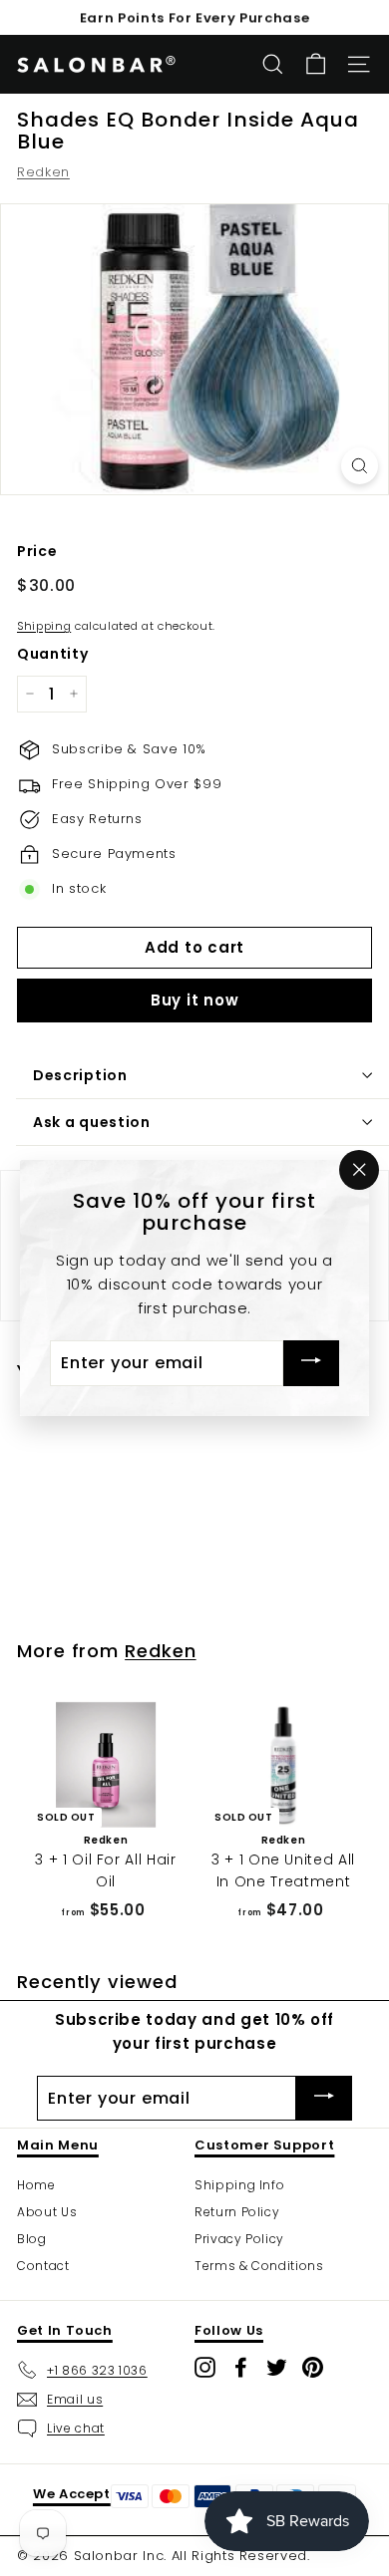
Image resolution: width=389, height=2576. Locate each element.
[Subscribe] (311, 1363)
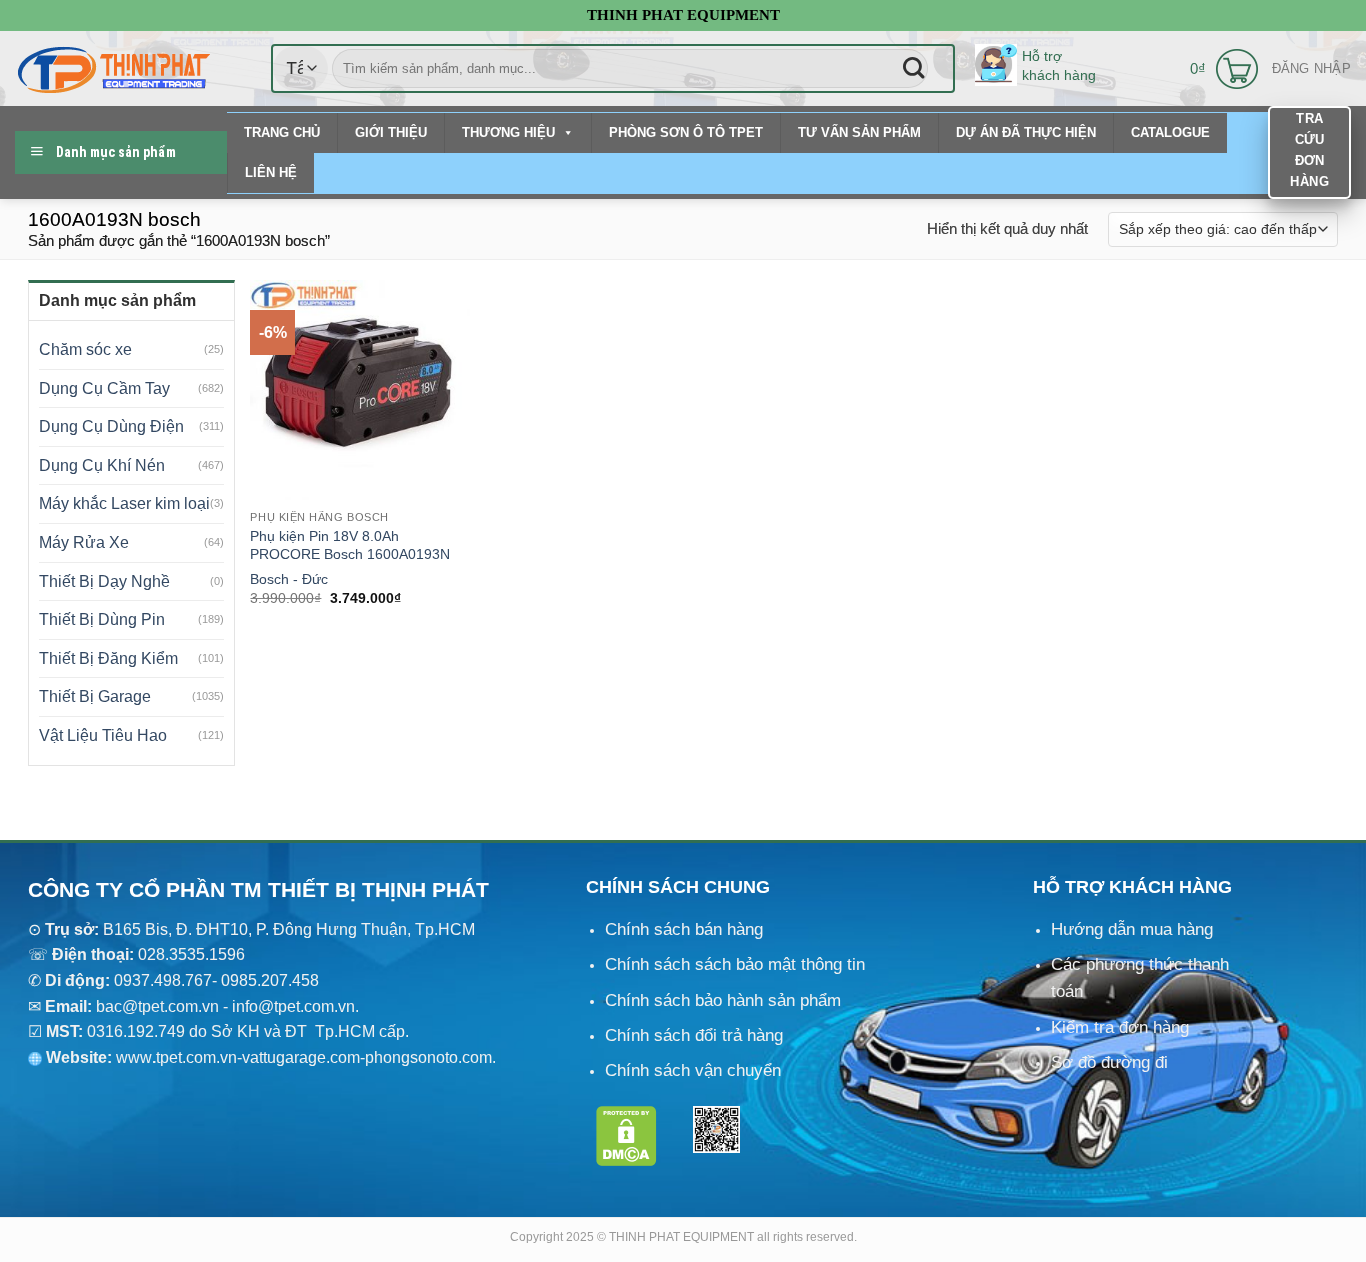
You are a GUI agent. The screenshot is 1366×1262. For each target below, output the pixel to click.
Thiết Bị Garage (95, 696)
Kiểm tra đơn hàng (1120, 1027)
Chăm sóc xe (85, 349)
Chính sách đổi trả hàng (694, 1035)
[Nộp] (913, 68)
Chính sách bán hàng (684, 929)
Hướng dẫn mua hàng (1132, 929)
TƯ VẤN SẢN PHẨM (859, 132)
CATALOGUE (1170, 132)
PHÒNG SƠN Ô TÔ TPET (686, 132)
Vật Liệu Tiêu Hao (103, 735)
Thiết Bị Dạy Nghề (104, 581)
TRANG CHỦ (282, 132)
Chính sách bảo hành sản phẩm (723, 1000)
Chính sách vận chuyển (693, 1070)
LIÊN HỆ (271, 172)
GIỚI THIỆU (391, 132)
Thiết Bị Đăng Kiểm (108, 658)
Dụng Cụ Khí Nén (102, 465)
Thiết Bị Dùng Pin (102, 619)
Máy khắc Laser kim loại (124, 503)
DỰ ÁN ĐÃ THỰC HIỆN (1026, 132)
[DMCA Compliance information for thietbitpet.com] (626, 1134)
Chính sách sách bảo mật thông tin (735, 964)
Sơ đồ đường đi (1109, 1062)
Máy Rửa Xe (84, 542)
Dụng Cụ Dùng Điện (111, 426)
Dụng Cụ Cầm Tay (104, 388)
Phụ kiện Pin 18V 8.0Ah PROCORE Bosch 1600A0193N (350, 545)
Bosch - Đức (289, 579)
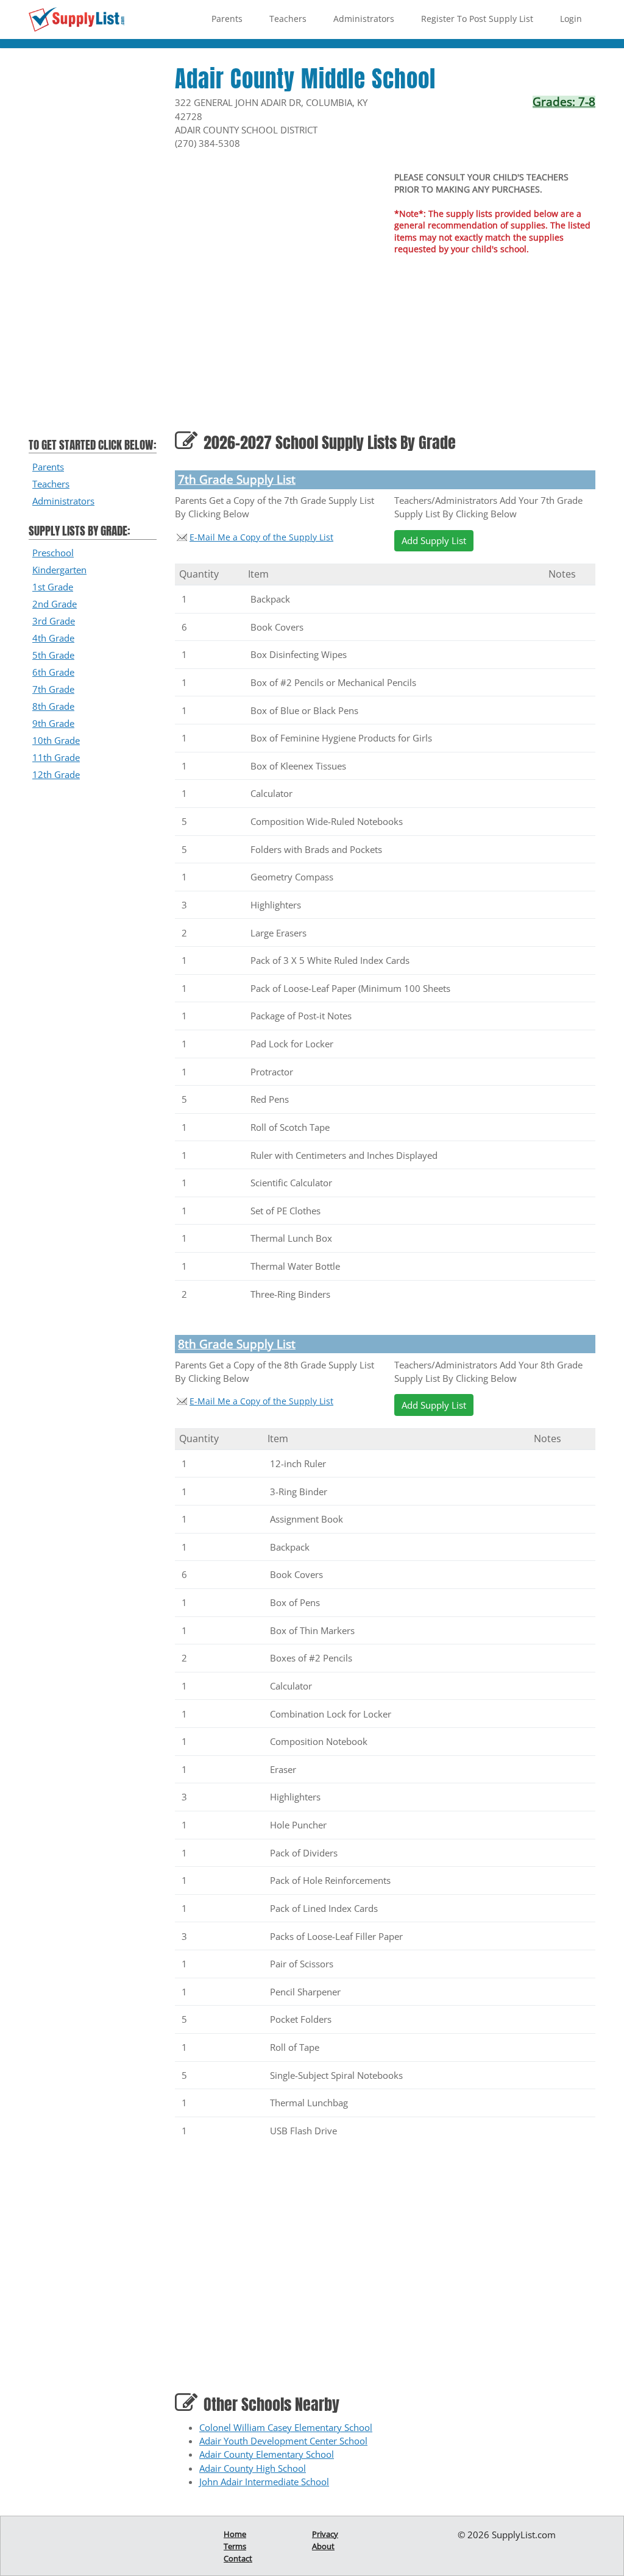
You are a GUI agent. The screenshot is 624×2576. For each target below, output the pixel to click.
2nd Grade (54, 604)
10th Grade (56, 740)
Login (571, 18)
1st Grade (52, 587)
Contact (238, 2558)
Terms (235, 2546)
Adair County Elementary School (266, 2454)
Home (235, 2533)
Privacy (325, 2533)
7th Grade (53, 689)
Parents (227, 18)
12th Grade (56, 774)
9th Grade (53, 723)
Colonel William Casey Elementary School (285, 2427)
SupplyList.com (524, 2534)
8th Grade (53, 706)
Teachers (288, 18)
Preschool (53, 553)
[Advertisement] (93, 249)
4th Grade (53, 638)
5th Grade (53, 655)
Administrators (363, 18)
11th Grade (56, 757)
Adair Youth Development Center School (283, 2441)
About (323, 2546)
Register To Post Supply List (477, 18)
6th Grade (53, 672)
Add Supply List (434, 540)
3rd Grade (53, 621)
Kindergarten (59, 570)
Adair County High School (252, 2468)
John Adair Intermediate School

§ Your instructions:
Using the data above, transcribe exactly the lines between those containing "Máy khắc Laser kim loại (124, 503)" and "6th Grade (53, 672)", inclusive, and leave every picture behind.

§ Final answer:
Máy khắc Laser kim loại (124, 503)
DỰ ÁN ĐÃ THỰC HIỆN (1026, 132)
[DMCA Compliance information for thietbitpet.com] (626, 1134)
Chính sách sách bảo mật thông tin (735, 964)
Sơ đồ đường đi (1109, 1062)
Máy Rửa Xe (84, 542)
Dụng Cụ Dùng Điện (111, 426)
Dụng Cụ Cầm Tay (104, 388)
Phụ kiện Pin 18V 8.0Ah PROCORE Bosch 1600A0193N (350, 545)
Bosch - Đức (289, 579)
You are a GUI agent. The screenshot is 624×2576. For each target below, output the pixel to click.
2nd Grade (54, 604)
10th Grade (56, 740)
Login (571, 18)
1st Grade (52, 587)
Contact (238, 2558)
Terms (235, 2546)
Adair County Elementary School (266, 2454)
Home (235, 2533)
Privacy (325, 2533)
7th Grade (53, 689)
Parents (227, 18)
12th Grade (56, 774)
9th Grade (53, 723)
Colonel William Casey Elementary School (285, 2427)
SupplyList.com (524, 2534)
8th Grade (53, 706)
Teachers (288, 18)
Preschool (53, 553)
[Advertisement] (93, 249)
4th Grade (53, 638)
5th Grade (53, 655)
Administrators (363, 18)
11th Grade (56, 757)
Adair Youth Development Center School (283, 2441)
About (323, 2546)
Register To Post Supply List (477, 18)
6th Grade (53, 672)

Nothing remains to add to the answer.